From the outside, the Barley Street Tavern looks like any other pub situated in Omaha’s Benson’s district on North 62nd Street. Yes, there’s a bar that is visible from the entrance door, but the Barley Street Tavern is more than a bar. It is a venue for the performing musician in mind, offering live music performances every night.
And once one passes the bar that welcomes the crowd, a first door on the right leads to the concert room. A small stage, big enough for instruments such as microphones, an acoustic guitar, a drum set, an electric guitar, and the musicians themselves, is located to the left of the entrance. The concert room, small, but big enough to fit a crowd of 40, is full of stools, circular tables, and chairs. The walls are decorated with various photos of famous musicians and posters advertising drink specials.

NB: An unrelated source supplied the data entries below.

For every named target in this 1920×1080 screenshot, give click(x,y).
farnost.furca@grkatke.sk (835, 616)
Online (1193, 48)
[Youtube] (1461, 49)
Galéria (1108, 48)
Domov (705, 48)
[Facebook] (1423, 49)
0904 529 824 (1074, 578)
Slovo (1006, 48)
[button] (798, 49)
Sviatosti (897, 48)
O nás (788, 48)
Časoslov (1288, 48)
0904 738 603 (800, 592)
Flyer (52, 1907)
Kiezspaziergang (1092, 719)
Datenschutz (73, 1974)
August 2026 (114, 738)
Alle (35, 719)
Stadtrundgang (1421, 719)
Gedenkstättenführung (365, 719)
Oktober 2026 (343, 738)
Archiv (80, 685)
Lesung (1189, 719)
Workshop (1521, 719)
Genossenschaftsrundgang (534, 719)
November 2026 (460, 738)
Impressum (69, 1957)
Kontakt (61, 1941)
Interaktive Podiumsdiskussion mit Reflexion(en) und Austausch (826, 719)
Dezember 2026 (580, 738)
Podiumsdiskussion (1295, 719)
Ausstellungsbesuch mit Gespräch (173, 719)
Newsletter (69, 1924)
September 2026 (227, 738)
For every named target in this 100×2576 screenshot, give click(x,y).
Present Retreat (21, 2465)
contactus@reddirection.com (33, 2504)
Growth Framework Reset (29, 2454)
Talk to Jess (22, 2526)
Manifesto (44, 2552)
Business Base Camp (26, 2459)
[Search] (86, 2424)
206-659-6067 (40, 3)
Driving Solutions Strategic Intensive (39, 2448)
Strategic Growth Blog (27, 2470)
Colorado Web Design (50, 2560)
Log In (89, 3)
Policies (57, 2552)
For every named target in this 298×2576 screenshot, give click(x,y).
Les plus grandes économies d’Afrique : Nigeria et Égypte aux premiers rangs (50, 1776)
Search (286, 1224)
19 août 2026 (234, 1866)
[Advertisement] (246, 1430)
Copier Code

On Friday, April 11, Jeromy Darling, from Minneapolis, MN, along with Candlewood’s own London Yang, Matt O’Malley, and Naomi Whitney played to a live crowd at this venue. The event was an opportunity for members of the Candlewood Working Singles (CWS) Ministry to invite co-workers and friends as well as members of The Rock, the college ministry, to enjoy a night of music. Because the concert was held at a tavern, only those 21 and older were allowed to enter.
The location and age restriction did not take away from the purpose of the event. The night was simply about the music, showcasing songs written by Jeromy Darling and the story behind them.
Around 10pm on that Friday night, after an opening act by John Larsen Guitar, who performs acoustic songs, Jeromy Darling took the stage, joined by Yang on electric guitar and O’Malley on drums, and later by Whitney on vocals.
Darling, with a love for Jesus and music, performed songs that were inspired by people he cares about. Songs about drug abuse, addiction, betrayal, shattered dreams, and how they were tearing apart some of his closest friends made the set list that night.
“Ferris Wheel,” a song that uses allegory for addiction, is about a man who hears from God while going through the ruins of a city, destroyed by a natural disaster. “Lifted,” written with a friend in mind, is about someone feeling abandoned by God. “In Their Absence” captures the feelings of those who feel a void and disappointment from a mother, father, sister, or brother, sending the message that in the absence of these individuals waits a loving and caring God.
To end Darling’s session, he asked the crowd to stand and sing along with him to “Closer Than I’ve Ever Been.” Many, familiar with the song, joined in unison, voices echoing beyond the doors into North 62nd Street.